▶ _Job item_:
Reproduce the material below line for line, changing nothing.

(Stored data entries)
+++

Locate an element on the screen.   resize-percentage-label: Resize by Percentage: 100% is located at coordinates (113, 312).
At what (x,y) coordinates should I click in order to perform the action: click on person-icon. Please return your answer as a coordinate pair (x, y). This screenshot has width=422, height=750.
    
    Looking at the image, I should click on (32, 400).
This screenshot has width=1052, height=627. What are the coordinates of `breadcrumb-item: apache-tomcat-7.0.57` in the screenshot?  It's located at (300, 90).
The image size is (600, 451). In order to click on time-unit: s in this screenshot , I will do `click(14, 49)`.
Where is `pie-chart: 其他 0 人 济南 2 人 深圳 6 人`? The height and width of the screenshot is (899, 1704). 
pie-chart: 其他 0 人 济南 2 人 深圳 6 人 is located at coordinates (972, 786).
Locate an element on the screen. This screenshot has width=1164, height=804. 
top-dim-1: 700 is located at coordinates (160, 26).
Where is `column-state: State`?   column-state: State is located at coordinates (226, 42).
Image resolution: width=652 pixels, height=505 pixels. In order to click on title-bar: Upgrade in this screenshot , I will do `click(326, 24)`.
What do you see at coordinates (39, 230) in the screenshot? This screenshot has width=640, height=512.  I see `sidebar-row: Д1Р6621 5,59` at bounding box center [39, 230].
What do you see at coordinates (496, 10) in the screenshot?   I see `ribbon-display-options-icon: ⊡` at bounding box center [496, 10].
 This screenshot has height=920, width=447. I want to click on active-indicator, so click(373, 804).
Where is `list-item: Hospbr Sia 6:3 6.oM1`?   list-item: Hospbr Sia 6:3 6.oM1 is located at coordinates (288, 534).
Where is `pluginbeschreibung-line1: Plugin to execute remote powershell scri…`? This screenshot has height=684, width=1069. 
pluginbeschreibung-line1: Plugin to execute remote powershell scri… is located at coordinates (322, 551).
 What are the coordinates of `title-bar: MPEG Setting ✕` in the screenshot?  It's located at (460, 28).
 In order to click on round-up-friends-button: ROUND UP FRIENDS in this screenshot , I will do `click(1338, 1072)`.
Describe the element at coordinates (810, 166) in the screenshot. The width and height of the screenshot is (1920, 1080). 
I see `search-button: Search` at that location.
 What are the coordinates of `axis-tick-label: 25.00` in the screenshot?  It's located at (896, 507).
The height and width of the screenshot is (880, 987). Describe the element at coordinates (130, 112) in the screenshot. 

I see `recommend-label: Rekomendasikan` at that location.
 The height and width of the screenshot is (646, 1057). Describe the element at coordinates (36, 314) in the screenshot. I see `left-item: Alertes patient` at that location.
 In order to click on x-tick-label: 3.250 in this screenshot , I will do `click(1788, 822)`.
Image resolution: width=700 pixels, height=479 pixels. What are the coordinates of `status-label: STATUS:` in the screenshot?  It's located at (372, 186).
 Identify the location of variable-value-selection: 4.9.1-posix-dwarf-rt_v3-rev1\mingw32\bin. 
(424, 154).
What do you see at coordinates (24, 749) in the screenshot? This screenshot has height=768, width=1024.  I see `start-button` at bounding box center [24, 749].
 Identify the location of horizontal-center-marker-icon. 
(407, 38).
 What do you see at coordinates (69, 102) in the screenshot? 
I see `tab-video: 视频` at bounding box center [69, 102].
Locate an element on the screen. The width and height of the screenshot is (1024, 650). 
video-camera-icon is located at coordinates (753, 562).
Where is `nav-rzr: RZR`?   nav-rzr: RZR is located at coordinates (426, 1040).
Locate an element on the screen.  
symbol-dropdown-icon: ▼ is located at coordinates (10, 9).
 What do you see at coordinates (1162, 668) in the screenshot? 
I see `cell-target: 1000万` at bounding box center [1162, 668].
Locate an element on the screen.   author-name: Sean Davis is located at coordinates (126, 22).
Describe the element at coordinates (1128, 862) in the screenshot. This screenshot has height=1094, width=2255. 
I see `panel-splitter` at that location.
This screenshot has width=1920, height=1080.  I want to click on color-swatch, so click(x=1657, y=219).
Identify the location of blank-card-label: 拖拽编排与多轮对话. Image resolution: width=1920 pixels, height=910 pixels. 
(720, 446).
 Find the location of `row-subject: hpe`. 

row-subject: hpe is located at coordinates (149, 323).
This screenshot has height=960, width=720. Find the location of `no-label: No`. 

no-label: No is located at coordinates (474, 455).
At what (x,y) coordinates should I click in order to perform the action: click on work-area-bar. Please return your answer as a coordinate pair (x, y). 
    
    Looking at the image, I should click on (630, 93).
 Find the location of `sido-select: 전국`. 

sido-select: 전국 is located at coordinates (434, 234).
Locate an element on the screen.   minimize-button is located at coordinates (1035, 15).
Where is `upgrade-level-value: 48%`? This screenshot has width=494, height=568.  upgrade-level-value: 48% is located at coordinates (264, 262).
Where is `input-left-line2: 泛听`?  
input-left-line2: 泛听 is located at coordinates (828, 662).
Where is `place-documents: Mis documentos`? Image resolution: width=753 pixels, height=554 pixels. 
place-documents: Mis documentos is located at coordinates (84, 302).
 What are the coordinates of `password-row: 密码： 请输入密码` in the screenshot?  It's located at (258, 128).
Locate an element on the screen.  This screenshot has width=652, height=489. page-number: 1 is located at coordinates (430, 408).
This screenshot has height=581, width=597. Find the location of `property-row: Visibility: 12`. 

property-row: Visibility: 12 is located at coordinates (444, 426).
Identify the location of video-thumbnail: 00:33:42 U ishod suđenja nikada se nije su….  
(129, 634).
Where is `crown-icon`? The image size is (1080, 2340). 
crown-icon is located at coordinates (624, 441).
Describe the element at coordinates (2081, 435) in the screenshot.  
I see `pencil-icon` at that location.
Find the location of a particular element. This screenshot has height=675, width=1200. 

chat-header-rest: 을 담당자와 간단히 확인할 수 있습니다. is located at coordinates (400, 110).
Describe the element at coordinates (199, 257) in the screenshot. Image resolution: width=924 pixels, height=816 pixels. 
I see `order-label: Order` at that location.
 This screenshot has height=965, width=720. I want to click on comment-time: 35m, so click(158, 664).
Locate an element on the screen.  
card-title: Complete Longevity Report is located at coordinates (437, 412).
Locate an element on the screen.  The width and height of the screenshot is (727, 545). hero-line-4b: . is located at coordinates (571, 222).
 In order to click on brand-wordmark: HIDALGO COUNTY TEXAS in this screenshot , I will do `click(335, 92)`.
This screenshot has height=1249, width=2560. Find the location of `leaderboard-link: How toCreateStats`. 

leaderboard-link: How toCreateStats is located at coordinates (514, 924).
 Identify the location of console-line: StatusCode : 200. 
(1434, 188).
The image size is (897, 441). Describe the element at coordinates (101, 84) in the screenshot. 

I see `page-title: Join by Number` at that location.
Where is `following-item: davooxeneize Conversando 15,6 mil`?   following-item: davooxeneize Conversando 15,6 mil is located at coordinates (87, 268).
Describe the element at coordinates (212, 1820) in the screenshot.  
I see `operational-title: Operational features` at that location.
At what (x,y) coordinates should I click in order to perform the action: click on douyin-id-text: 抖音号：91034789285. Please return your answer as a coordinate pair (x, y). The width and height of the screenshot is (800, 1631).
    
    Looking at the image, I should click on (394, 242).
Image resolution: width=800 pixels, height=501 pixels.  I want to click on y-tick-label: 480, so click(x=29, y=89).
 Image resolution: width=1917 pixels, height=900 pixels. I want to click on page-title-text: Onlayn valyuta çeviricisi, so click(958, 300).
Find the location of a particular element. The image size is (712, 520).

+++

▶ _Task result_:
Locate an element on the screen.   resize-percentage-label: Resize by Percentage: 100% is located at coordinates (113, 312).
At what (x,y) coordinates should I click in order to perform the action: click on person-icon. Please return your answer as a coordinate pair (x, y). This screenshot has width=422, height=750.
    
    Looking at the image, I should click on (32, 400).
This screenshot has width=1052, height=627. What are the coordinates of `breadcrumb-item: apache-tomcat-7.0.57` in the screenshot?  It's located at (300, 90).
The image size is (600, 451). In order to click on time-unit: s in this screenshot , I will do `click(14, 49)`.
Where is `pie-chart: 其他 0 人 济南 2 人 深圳 6 人`? The height and width of the screenshot is (899, 1704). 
pie-chart: 其他 0 人 济南 2 人 深圳 6 人 is located at coordinates (972, 786).
Locate an element on the screen. This screenshot has width=1164, height=804. 
top-dim-1: 700 is located at coordinates (160, 26).
Where is `column-state: State`?   column-state: State is located at coordinates (226, 42).
Image resolution: width=652 pixels, height=505 pixels. In order to click on title-bar: Upgrade in this screenshot , I will do `click(326, 24)`.
What do you see at coordinates (39, 230) in the screenshot? This screenshot has width=640, height=512.  I see `sidebar-row: Д1Р6621 5,59` at bounding box center [39, 230].
What do you see at coordinates (496, 10) in the screenshot?   I see `ribbon-display-options-icon: ⊡` at bounding box center [496, 10].
 This screenshot has height=920, width=447. I want to click on active-indicator, so click(373, 804).
Where is `list-item: Hospbr Sia 6:3 6.oM1`?   list-item: Hospbr Sia 6:3 6.oM1 is located at coordinates (288, 534).
Where is `pluginbeschreibung-line1: Plugin to execute remote powershell scri…`? This screenshot has height=684, width=1069. 
pluginbeschreibung-line1: Plugin to execute remote powershell scri… is located at coordinates (322, 551).
 What are the coordinates of `title-bar: MPEG Setting ✕` in the screenshot?  It's located at (460, 28).
 In order to click on round-up-friends-button: ROUND UP FRIENDS in this screenshot , I will do `click(1338, 1072)`.
Describe the element at coordinates (810, 166) in the screenshot. The width and height of the screenshot is (1920, 1080). 
I see `search-button: Search` at that location.
 What are the coordinates of `axis-tick-label: 25.00` in the screenshot?  It's located at (896, 507).
The height and width of the screenshot is (880, 987). Describe the element at coordinates (130, 112) in the screenshot. 

I see `recommend-label: Rekomendasikan` at that location.
 The height and width of the screenshot is (646, 1057). Describe the element at coordinates (36, 314) in the screenshot. I see `left-item: Alertes patient` at that location.
 In order to click on x-tick-label: 3.250 in this screenshot , I will do `click(1788, 822)`.
Image resolution: width=700 pixels, height=479 pixels. What are the coordinates of `status-label: STATUS:` in the screenshot?  It's located at (372, 186).
 Identify the location of variable-value-selection: 4.9.1-posix-dwarf-rt_v3-rev1\mingw32\bin. 
(424, 154).
What do you see at coordinates (24, 749) in the screenshot? This screenshot has height=768, width=1024.  I see `start-button` at bounding box center [24, 749].
 Identify the location of horizontal-center-marker-icon. 
(407, 38).
 What do you see at coordinates (69, 102) in the screenshot? 
I see `tab-video: 视频` at bounding box center [69, 102].
Locate an element on the screen. The width and height of the screenshot is (1024, 650). 
video-camera-icon is located at coordinates (753, 562).
Where is `nav-rzr: RZR`?   nav-rzr: RZR is located at coordinates (426, 1040).
Locate an element on the screen.  
symbol-dropdown-icon: ▼ is located at coordinates (10, 9).
 What do you see at coordinates (1162, 668) in the screenshot? 
I see `cell-target: 1000万` at bounding box center [1162, 668].
Locate an element on the screen.   author-name: Sean Davis is located at coordinates (126, 22).
Describe the element at coordinates (1128, 862) in the screenshot. This screenshot has height=1094, width=2255. 
I see `panel-splitter` at that location.
This screenshot has width=1920, height=1080.  I want to click on color-swatch, so click(x=1657, y=219).
Identify the location of blank-card-label: 拖拽编排与多轮对话. Image resolution: width=1920 pixels, height=910 pixels. 
(720, 446).
 Find the location of `row-subject: hpe`. 

row-subject: hpe is located at coordinates (149, 323).
This screenshot has height=960, width=720. Find the location of `no-label: No`. 

no-label: No is located at coordinates (474, 455).
At what (x,y) coordinates should I click in order to perform the action: click on work-area-bar. Please return your answer as a coordinate pair (x, y). 
    
    Looking at the image, I should click on (630, 93).
 Find the location of `sido-select: 전국`. 

sido-select: 전국 is located at coordinates (434, 234).
Locate an element on the screen.   minimize-button is located at coordinates (1035, 15).
Where is `upgrade-level-value: 48%`? This screenshot has width=494, height=568.  upgrade-level-value: 48% is located at coordinates (264, 262).
Where is `input-left-line2: 泛听`?  
input-left-line2: 泛听 is located at coordinates (828, 662).
Where is `place-documents: Mis documentos`? Image resolution: width=753 pixels, height=554 pixels. 
place-documents: Mis documentos is located at coordinates (84, 302).
 What are the coordinates of `password-row: 密码： 请输入密码` in the screenshot?  It's located at (258, 128).
Locate an element on the screen.  This screenshot has width=652, height=489. page-number: 1 is located at coordinates (430, 408).
This screenshot has height=581, width=597. Find the location of `property-row: Visibility: 12`. 

property-row: Visibility: 12 is located at coordinates (444, 426).
Identify the location of video-thumbnail: 00:33:42 U ishod suđenja nikada se nije su….  
(129, 634).
Where is `crown-icon`? The image size is (1080, 2340). 
crown-icon is located at coordinates (624, 441).
Describe the element at coordinates (2081, 435) in the screenshot.  
I see `pencil-icon` at that location.
Find the location of a particular element. This screenshot has height=675, width=1200. 

chat-header-rest: 을 담당자와 간단히 확인할 수 있습니다. is located at coordinates (400, 110).
Describe the element at coordinates (199, 257) in the screenshot. Image resolution: width=924 pixels, height=816 pixels. 
I see `order-label: Order` at that location.
 This screenshot has height=965, width=720. I want to click on comment-time: 35m, so click(158, 664).
Locate an element on the screen.  
card-title: Complete Longevity Report is located at coordinates (437, 412).
Locate an element on the screen.  The width and height of the screenshot is (727, 545). hero-line-4b: . is located at coordinates (571, 222).
 In order to click on brand-wordmark: HIDALGO COUNTY TEXAS in this screenshot , I will do `click(335, 92)`.
This screenshot has height=1249, width=2560. Find the location of `leaderboard-link: How toCreateStats`. 

leaderboard-link: How toCreateStats is located at coordinates (514, 924).
 Identify the location of console-line: StatusCode : 200. 
(1434, 188).
The image size is (897, 441). Describe the element at coordinates (101, 84) in the screenshot. 

I see `page-title: Join by Number` at that location.
Where is `following-item: davooxeneize Conversando 15,6 mil`?   following-item: davooxeneize Conversando 15,6 mil is located at coordinates (87, 268).
Describe the element at coordinates (212, 1820) in the screenshot.  
I see `operational-title: Operational features` at that location.
At what (x,y) coordinates should I click in order to perform the action: click on douyin-id-text: 抖音号：91034789285. Please return your answer as a coordinate pair (x, y). The width and height of the screenshot is (800, 1631).
    
    Looking at the image, I should click on (394, 242).
Image resolution: width=800 pixels, height=501 pixels.  I want to click on y-tick-label: 480, so click(x=29, y=89).
 Image resolution: width=1917 pixels, height=900 pixels. I want to click on page-title-text: Onlayn valyuta çeviricisi, so click(958, 300).
Find the location of a particular element. The image size is (712, 520).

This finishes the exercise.